Başbakan Yardımcısı Ali Babacan, "Büyüyelim varsın enflasyon artsın' Kesinlikle hayır. 'Büyüyelim biraz da cari açığımız artsın varsın' Kesinlikle hayır. 'Büyüyelim ama bütçe açığımız artsın, yeter ki büyüyelim' Kesinlikle hayır. Bunlar bizim ekonomik yapımıza uygun yaklaşımlar değil" dedi.
Sermaye Piyasası Kurulu (SPK) ev sahipliğinde, Avrupa İmar ve Kalkınma Bankası (EBRD) işbirliğiyle düzenlenen "Yatırımcılar için Altyapı Finansman Araçlarının Geliştirilmesi Konferansı" nda Babacan, Türkiye'nin 2023 yılına kadar toplam 700 milyar dolarlık bir altyapı ihtiyacı olduğunu ve bu rakamın yaklaşık 200 milyar dolarlık kısmını kamu-özel ortaklığı şeklinde gerçekleştirmeyi düşündüklerini söyledi.
Türkiye'de kamu-özel ortaklığının 1980'li yıllara dayandığından bahseden Babacan, son yıllarda başta ulaştırma alanında kamu-özel ortaklığının yaygın bir şekilde kullanılmaya başlandığını ve daha sonra köprü, otoyol, terminal gibi alanlarda devam ettiğini ifade etti.
Kamu-özel ortaklığının, kamunun borçlanma ihtiyacını azaltması, işlerin hızlı ve kaliteli olması açısından önemli olduğunu belirten Ali Babacan, "Bunu 12 yıldır hükümet üyesi ve öncesinde özel sektörde çalışmış birisi olarak açıkça ifade ediyorum. Özel sektör ekonominin içerisine ne kadar çok girerse o ülkede verimlilik o derece artıyor ve büyümeye de katkıda bulunuyor" dedi.
Babacan, şöyle konuştu:
"Madem özel sektör bu kadar faydalı neden tamamen özel sektöre bırakmıyoruz? Neden kamu-özel ortaklığı yapılıyor? Kamunun bir süreklilik fonksiyonu var. Kamu ortaklığın içinde olduğu zaman başta regülasyon olmak üzere özel sektör perspektifinden baktığınız zaman pek çok risk daha aşağı seviyelere iniyor. Tamamen özel sektörün yürüttüğü projelerde bakıyorsunuz 30 yıllık bir ufuk var. Bu dönemde en az 5 hükümet değişecek. O işe proje ile ilgilenen kaç tane bakan, yüzlerce bürokrat değişecek. Başlangıçtaki bakış açısı belki ortada ya da sonda değişecek. O firma belki çok iyi bir firma iken, 15 yıl sonra gelecek hükümet o firmaya eziyet edecek. Dolayısıyla bir öngörülebilirlik ve perspektif açısından kamunun da işin içinde olması gerekiyor. Başta konulan kuralların yolun ortasında değişmeyeceğinin bir bakıma baştan konulması kamunun projelerin içinde olmasıyla sağlanıyor. Kamu-özel ortaklığı ile yapılan projelerde iyi verim aldık."

> Verilen veriler:

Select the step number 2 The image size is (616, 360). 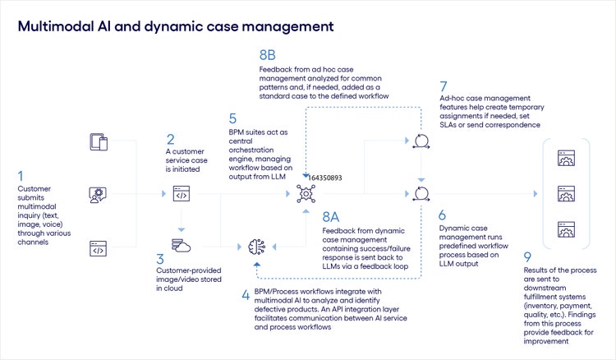170,140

> Yazılı görev:
Verilen metinde "Sermaye Piyasası Kurulu" ifadesinden "gerçekleştirmeyi düşündüklerini söyledi." ifadesine kadar olan bölümü hiç değiştirmeden tekrarla.

> Alıştırmanın cevabı:
Sermaye Piyasası Kurulu (SPK) ev sahipliğinde, Avrupa İmar ve Kalkınma Bankası (EBRD) işbirliğiyle düzenlenen "Yatırımcılar için Altyapı Finansman Araçlarının Geliştirilmesi Konferansı" nda Babacan, Türkiye'nin 2023 yılına kadar toplam 700 milyar dolarlık bir altyapı ihtiyacı olduğunu ve bu rakamın yaklaşık 200 milyar dolarlık kısmını kamu-özel ortaklığı şeklinde gerçekleştirmeyi düşündüklerini söyledi.